• **Goal of the exercise**
Every entry gets copied exactly. No images go into the copy.

○ ○ ○ ○ ○ ○ ○

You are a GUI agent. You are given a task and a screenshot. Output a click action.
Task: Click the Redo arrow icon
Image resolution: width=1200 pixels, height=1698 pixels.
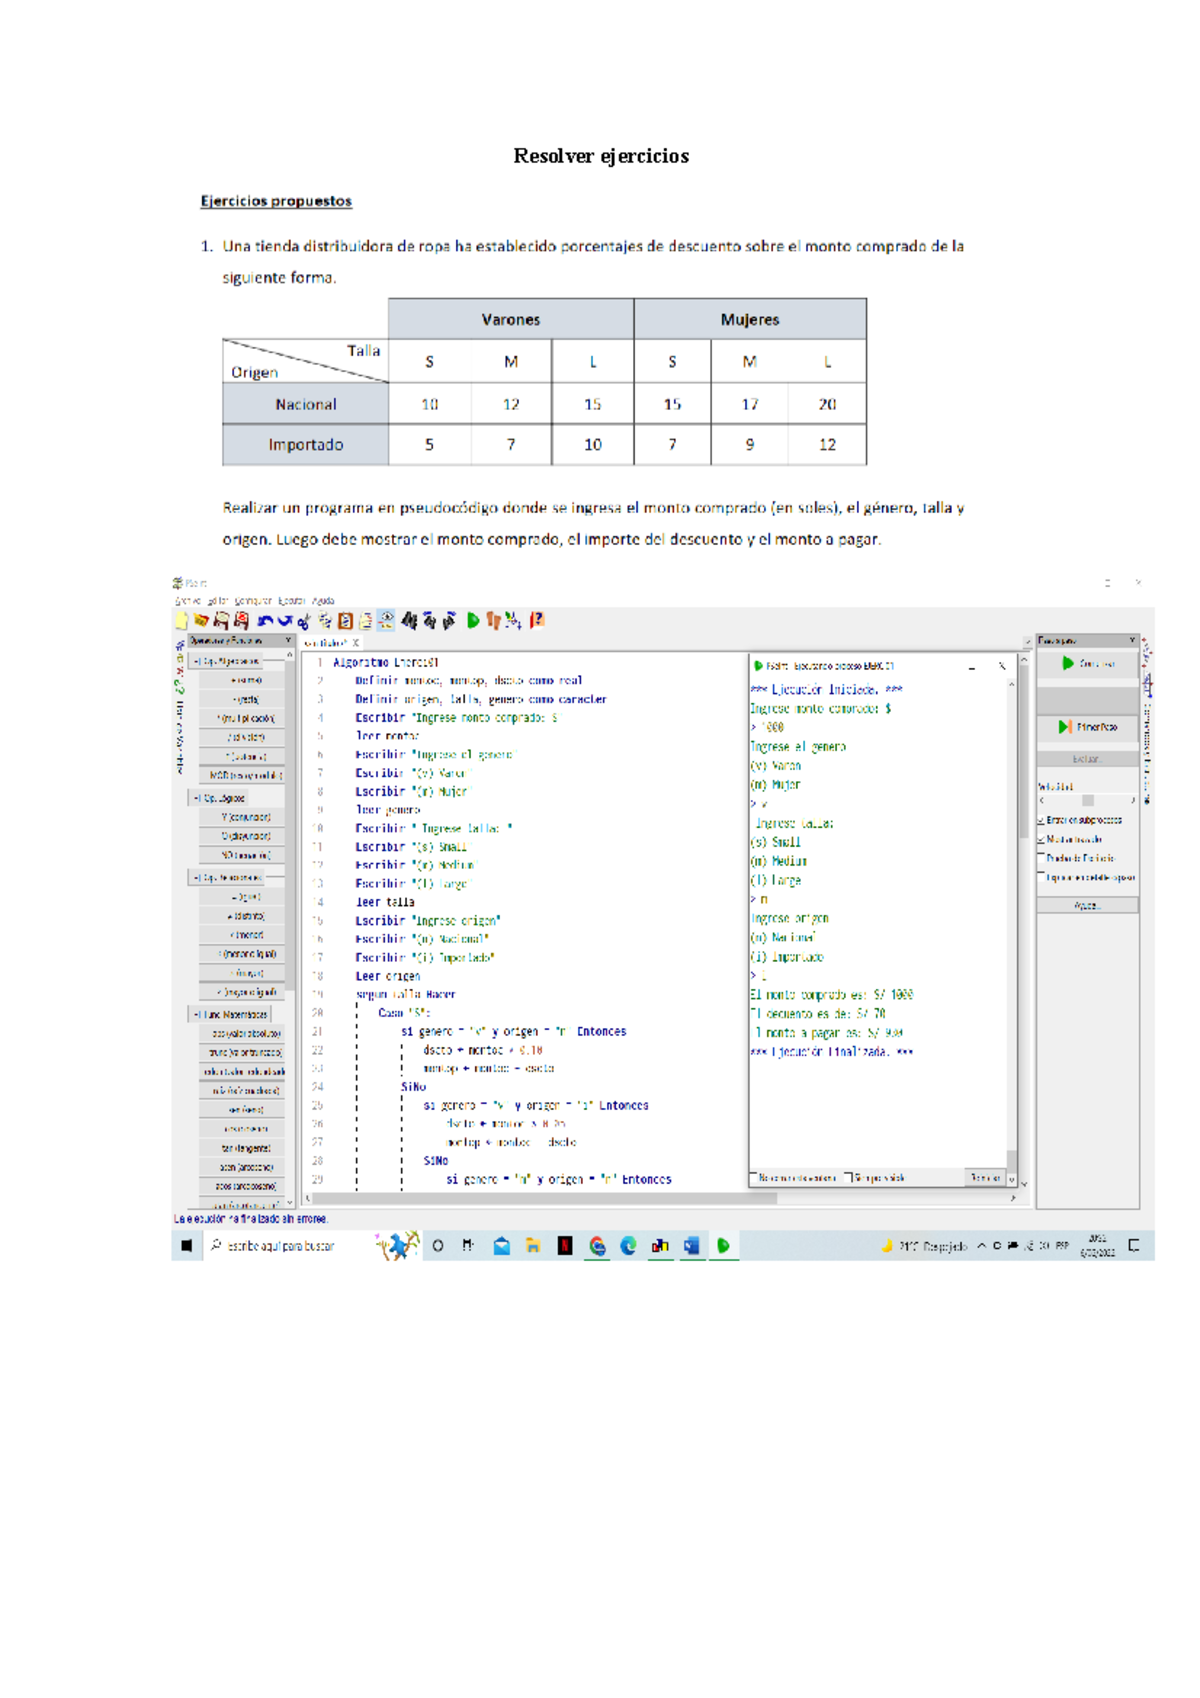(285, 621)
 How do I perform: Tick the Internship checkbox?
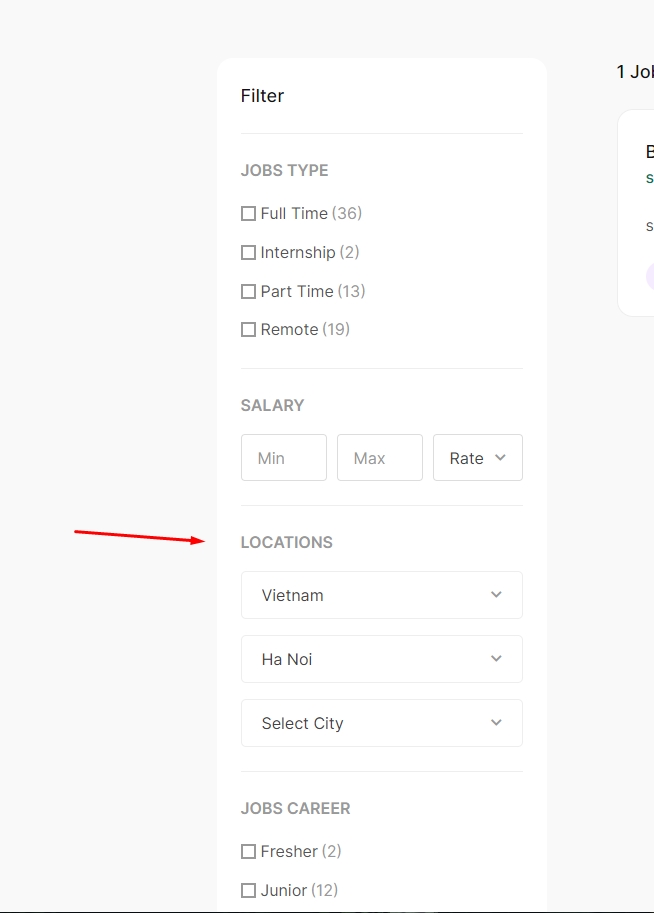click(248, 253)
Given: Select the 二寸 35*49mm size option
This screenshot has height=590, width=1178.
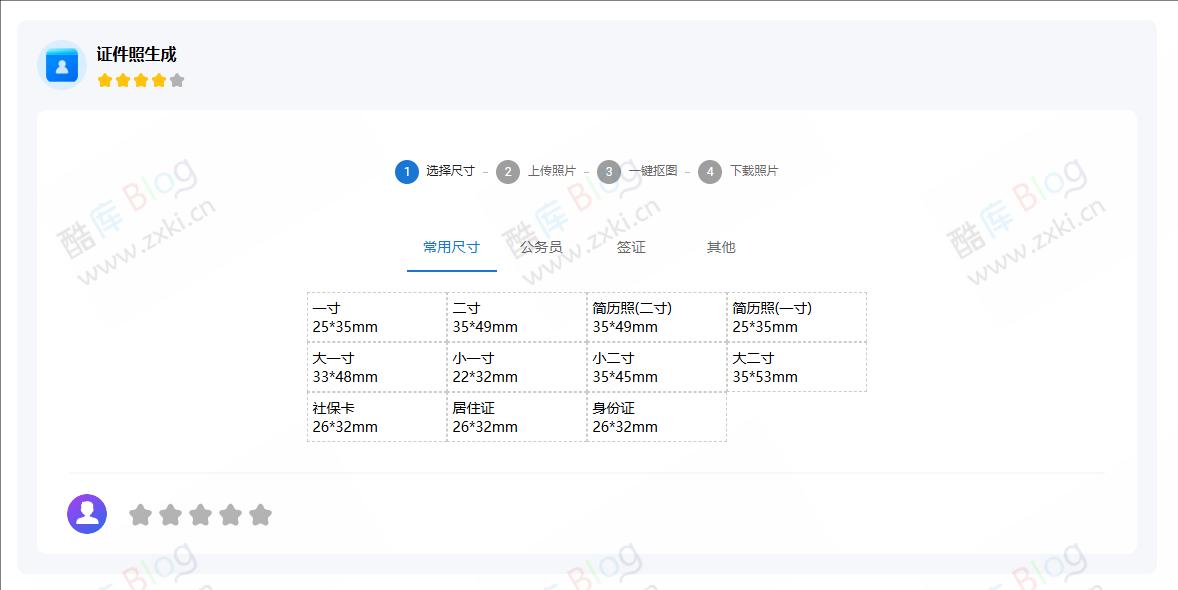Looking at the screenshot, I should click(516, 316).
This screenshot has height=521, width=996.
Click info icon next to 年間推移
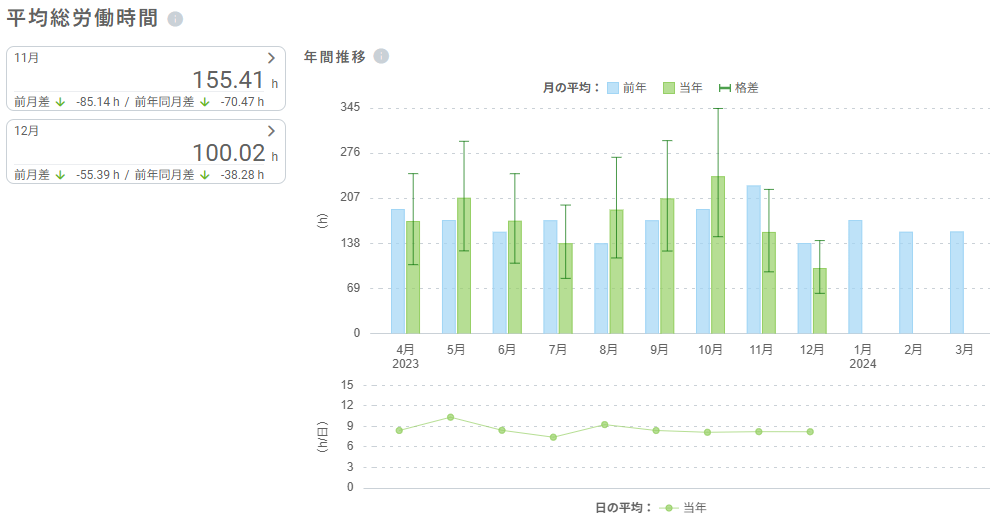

○ ○ ○ ○ ○ ○ ○

• **Response area**
You are a GUI agent. You are given a task and a screenshot. Output a click action.
Task: Click the Redo arrow icon
Image resolution: width=1200 pixels, height=1698 pixels.
(285, 621)
 How do I perform: Tick the Internship checkbox?
click(248, 253)
Given: Select the 二寸 35*49mm size option
This screenshot has height=590, width=1178.
Looking at the screenshot, I should click(516, 316).
This screenshot has height=521, width=996.
Click info icon next to 年間推移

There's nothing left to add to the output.